If two or more persons act together pursuant to an agreement or understanding, whether formal or informal, to acquire or control an interest in relevant securities of an offeree company or a securities exchange offeror, they will be deemed to be a single person for the purpose of Rule 8.3.
Opening Position Disclosures must also be made by the offeree company and by any offeror and Dealing Disclosures must also be made by the offeree company, by any offeror and by any persons acting in concert with any of them (see Rules 8.1, 8.2 and 8.4).
Details of the offeree and offeror companies in respect of whose relevant securities Opening Position Disclosures and Dealing Disclosures must be made can be found in the Disclosure Table on the Takeover Panel's website at www.thetakeoverpanel.org.uk, including details of the number of relevant securities in issue, when the offer period commenced and when any offeror was first identified.
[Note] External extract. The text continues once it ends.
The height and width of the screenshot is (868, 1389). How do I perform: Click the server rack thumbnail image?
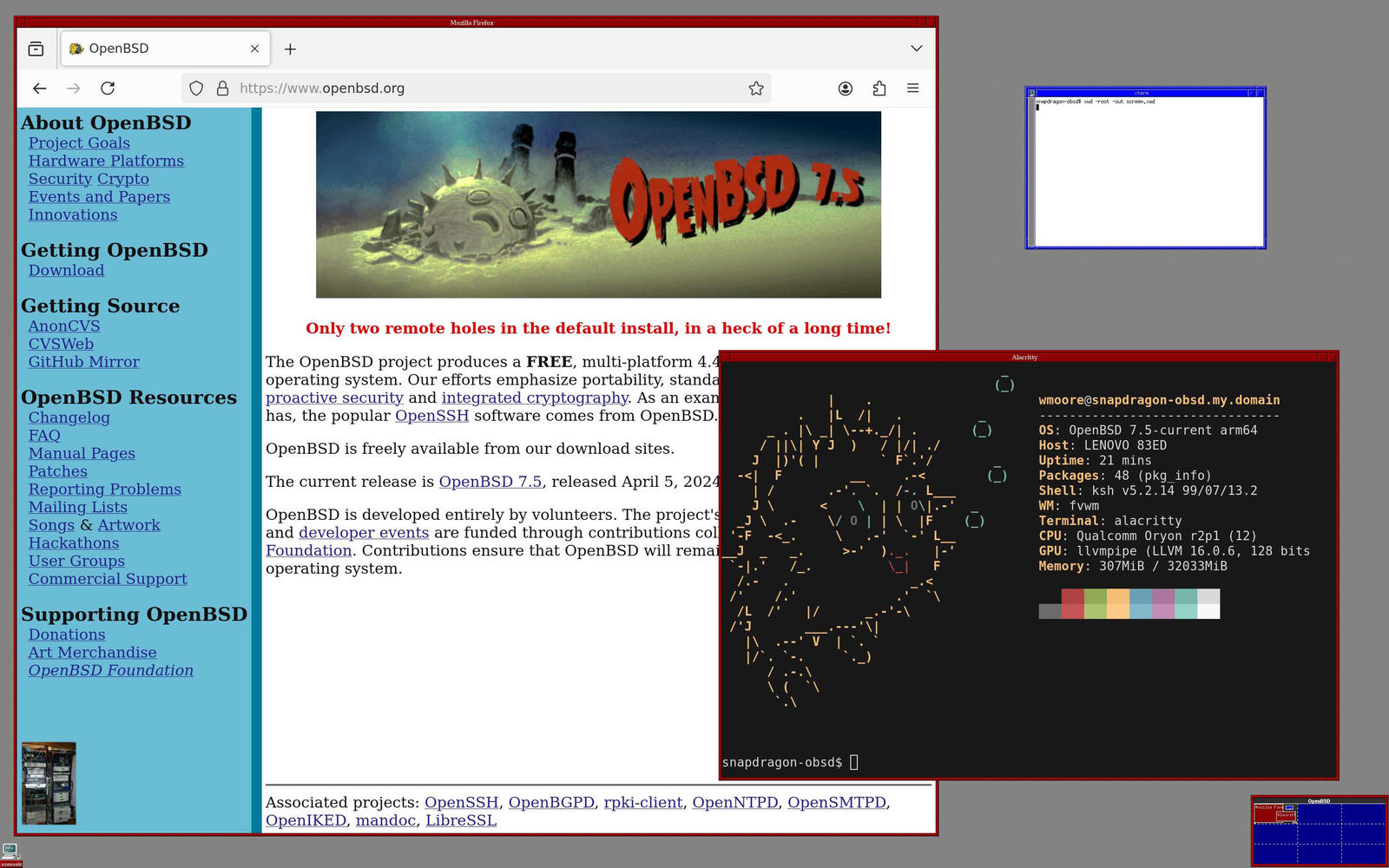point(49,783)
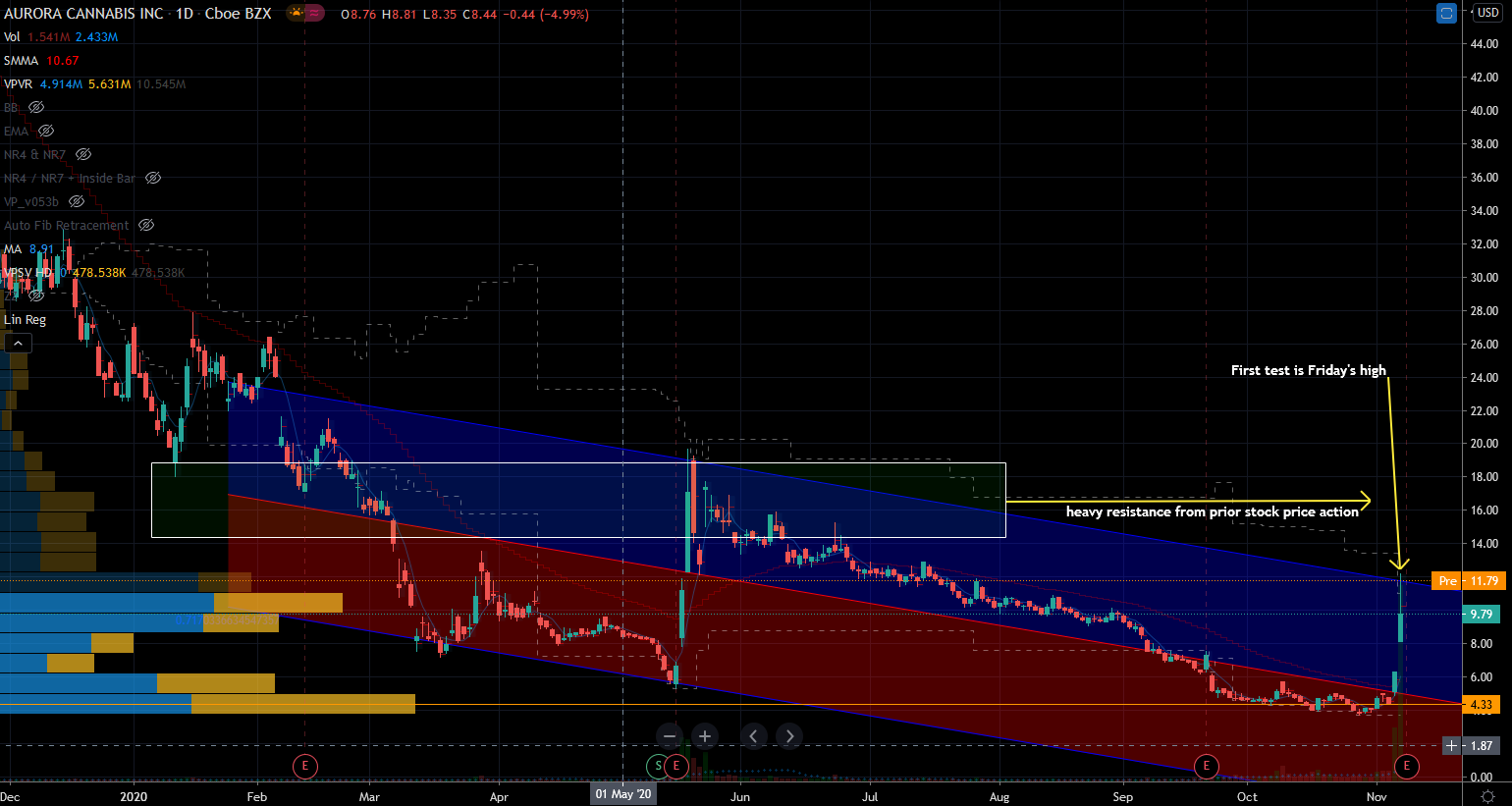
Task: Click the blue fullscreen chart mode icon
Action: pyautogui.click(x=1445, y=13)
You should contact the Panel's Market Surveillance Unit on +44 (0)20 7638 0129 if you are in any doubt as to whether you are required to make an Opening Position Disclosure or a Dealing Disclosure.
Electronic communications
Please be aware that addresses, electronic addresses and certain other information provided by Countrywide shareholders, persons with information rights and other relevant persons for the receipt of communications from Countrywide may be provided to Connells during the offer period as required under Section 4 of Appendix 4 of the Code to comply with Rule 2.11 of the Code.
Disclaimers
Jefferies International Limited ("Jefferies"), which is authorised and regulated in the United Kingdom by the Financial Conduct Authority ("FCA"), is acting as Joint Financial Adviser and Joint Corporate Broker to Countrywide and no one else in connection with the matters set out in this announcement and will not regard any other person as its client in relation to the matters in this announcement. In connection with such matters, Jefferies, its affiliates and its and their respective partners, directors, officers, employees, representatives and agents will not regard any person other than Countrywide as their client, nor will they be responsible to anyone other than Countrywide for providing the protections afforded to their clients or for providing advice in relation to the contents of this announcement or any other matter referred to in this announcement.
Barclays Bank PLC, acting through its investment bank ("Barclays"), which is authorised by the Prudential Regulation Authority and regulated in the United Kingdom by the FCA and the Prudential Regulation Authority, is acting as Joint Financial Adviser and Joint Corporate Broker exclusively for Countrywide and no one else in connection with the matters set out in this announcement and will not be responsible to anyone other than Countrywide for providing the protections afforded to clients of Barclays, nor for providing advice in relation to any matter referred to herein.